== EXCERPTED RECORDS ==

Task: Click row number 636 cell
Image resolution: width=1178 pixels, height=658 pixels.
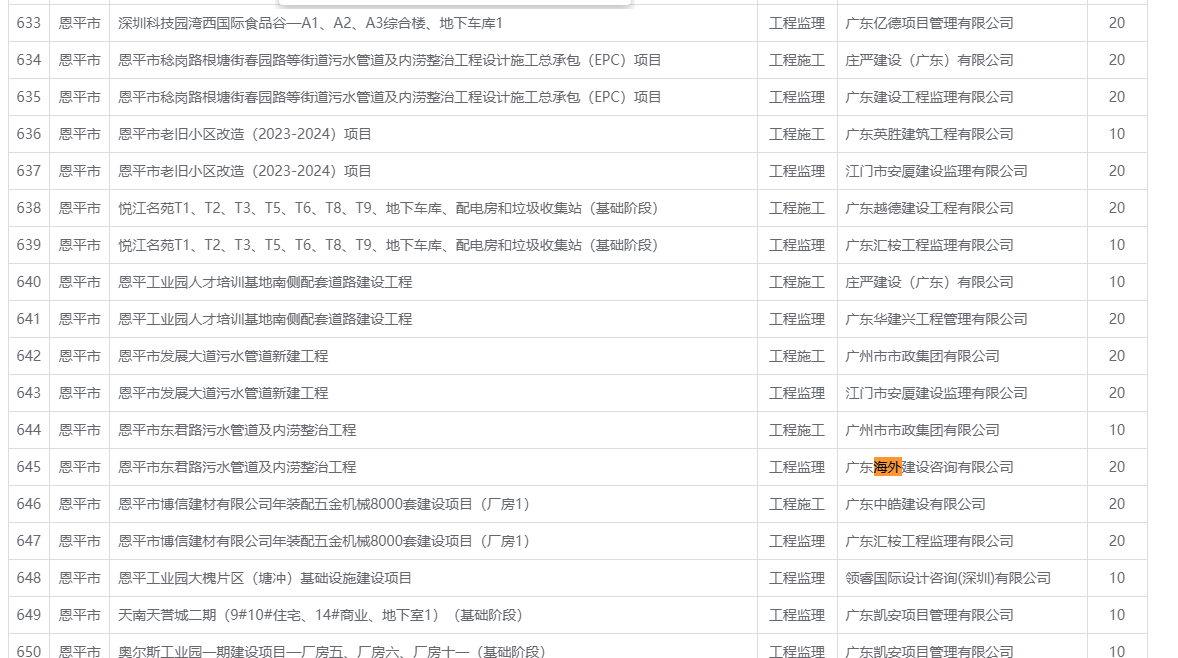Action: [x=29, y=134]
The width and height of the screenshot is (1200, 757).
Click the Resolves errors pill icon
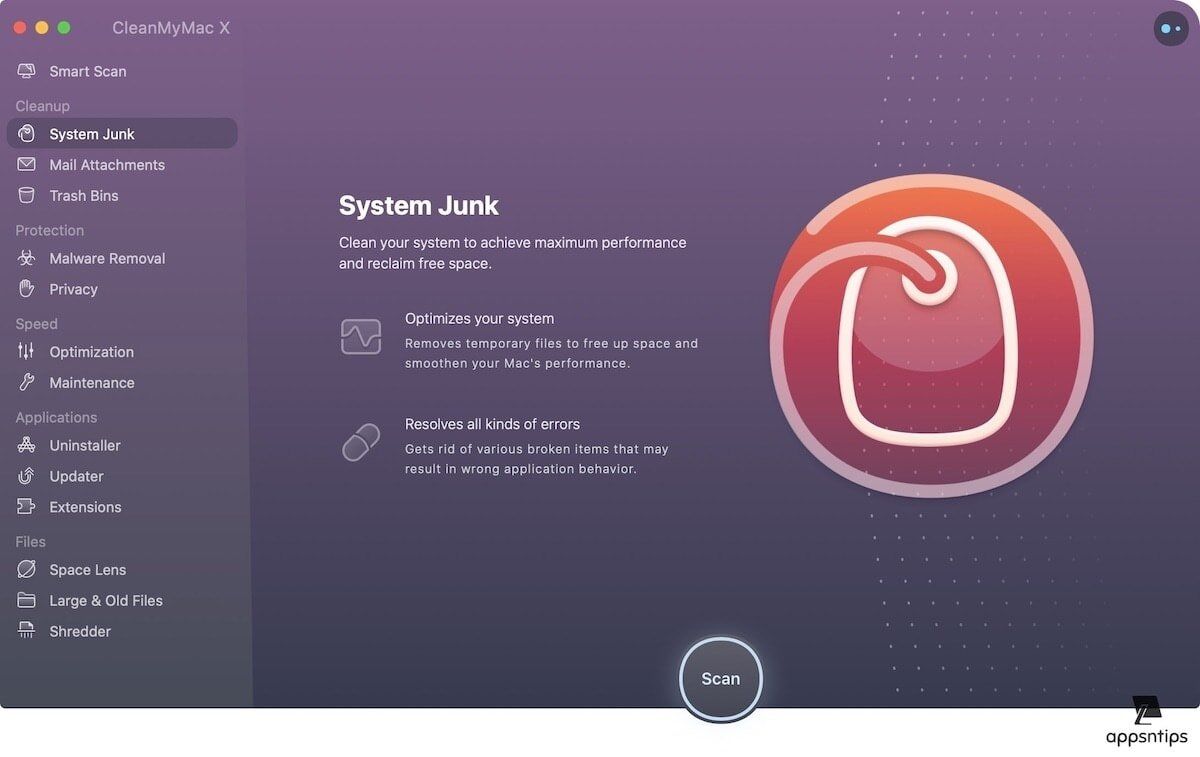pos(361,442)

===

All of the data must be repeated exactly, except for the pictures.

RESPONSE TO THE TASK:
Task: Click row number 636 cell
Image resolution: width=1178 pixels, height=658 pixels.
Action: [x=29, y=134]
The width and height of the screenshot is (1200, 757).
Click the Resolves errors pill icon
pos(361,442)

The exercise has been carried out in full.